During a 15 year freelance career, award-winning Travel Writer, Mark Stratton has published around 350 articles - features and reportage - for The Independent, The Daily Telegraph, The Guardian, The Times, Wall Street Journal, CNN Traveller, Wanderlust, National Geographic Traveller, and BBC Wildlife Magazine. He has recently recorded his first radio documentary for the BBC Radio 4 series, Nature. How did his career start and progress? What’s the connection between reporting on conflict in Iraq and tracking down the world’s largest butterfly? This and other travel-matters will be considered in Mark’s illustrated presentation, ‘Where on Earth is Ouagadougou? Writing the Road Less Travelled’.

Sam North: Dragging Toad into the 21st Century - New Ways of Publishing

Somerset Maugham prize winning author Sam North (The Old Country, The Velvet Rooms), world renowned artist/muralist Steve Dooley and top mathematical modeller Bobby Gilbert (Carbon Mixer®, The ZEDbook) have combined talents to produce a high-tech, interactive version of Kenneth Grahame’s, The Wind in the Willows – that classic of children’s literature first published in 1908. Process and product will be discussed in this evening’s presentation, ‘Dragging Toad into the 21st Century: New Ways of Publishing’.

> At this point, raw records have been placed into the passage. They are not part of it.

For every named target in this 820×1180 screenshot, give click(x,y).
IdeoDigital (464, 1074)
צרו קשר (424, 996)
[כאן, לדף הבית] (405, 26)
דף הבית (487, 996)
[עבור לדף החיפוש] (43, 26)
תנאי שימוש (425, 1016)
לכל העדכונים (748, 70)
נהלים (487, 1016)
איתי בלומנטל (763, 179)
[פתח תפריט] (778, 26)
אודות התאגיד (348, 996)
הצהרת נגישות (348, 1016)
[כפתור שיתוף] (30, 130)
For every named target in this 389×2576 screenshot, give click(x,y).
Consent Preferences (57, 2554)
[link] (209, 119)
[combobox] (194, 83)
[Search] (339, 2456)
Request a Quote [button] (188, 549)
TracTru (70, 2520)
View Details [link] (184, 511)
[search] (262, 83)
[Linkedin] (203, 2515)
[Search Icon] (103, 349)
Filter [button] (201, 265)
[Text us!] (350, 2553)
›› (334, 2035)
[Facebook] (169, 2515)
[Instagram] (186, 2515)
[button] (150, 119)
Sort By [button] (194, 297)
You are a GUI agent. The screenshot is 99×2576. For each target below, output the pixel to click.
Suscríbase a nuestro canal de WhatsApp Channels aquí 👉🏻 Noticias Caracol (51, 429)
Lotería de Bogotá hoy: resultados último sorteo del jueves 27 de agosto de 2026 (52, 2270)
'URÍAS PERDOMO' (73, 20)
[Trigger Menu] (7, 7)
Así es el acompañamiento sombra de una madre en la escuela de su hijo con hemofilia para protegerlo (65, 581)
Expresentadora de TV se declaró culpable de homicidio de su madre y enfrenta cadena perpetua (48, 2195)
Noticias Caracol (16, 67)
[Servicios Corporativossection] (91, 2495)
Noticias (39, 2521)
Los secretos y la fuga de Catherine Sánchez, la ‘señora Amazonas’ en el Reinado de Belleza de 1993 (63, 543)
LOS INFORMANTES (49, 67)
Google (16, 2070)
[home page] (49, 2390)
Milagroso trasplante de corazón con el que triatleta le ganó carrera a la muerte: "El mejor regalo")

Matt Harvey: Poems Under Pressure

‘Writer, poet and enemy of all that’s difficult and upsetting’, Matt’s way with words has taken him from Totnes to the All England Lawn Tennis and Croquet Club via Radio 4’s Saturday Live, the Edinburgh Festival, the Science Museum and The Guardian. He will trace (with poetic illustrations!) the path from ‘part-time’ poet, writing for pleasure, to ‘professional’ poet, performing, broadcasting and producing poems to order. Host of Radio 4’s Wondermentalist Cabaret, Matt is also author of The Hole in the Sum of my Parts and Where Earwigs Dare. Recent reviews include:

‘Very funny, very satirical’ The Times

‘Very funny…’ The Independent

‘Not only funny but tender and true’ The Guardian

‘Fabulously understated’ The Dorset Echo

 Emma George: Writing, Funding and Directing Drama for the Screen

Emma has written and directed two short films for cinema, Six Foot Square and Still Life; a short for Digitales, Torquay Tuesday, and she has developed a screenplay with Cornwall Film. She wrote and produced Love, Life and Lipstick the only drama series ever commissioned by a regional broadcaster, which won a Royal Television Society award.

Author of a book about funerals and contributor to a new collection of essays for the Natural Death Centre, Emma has also produced factual television for the past 15 years.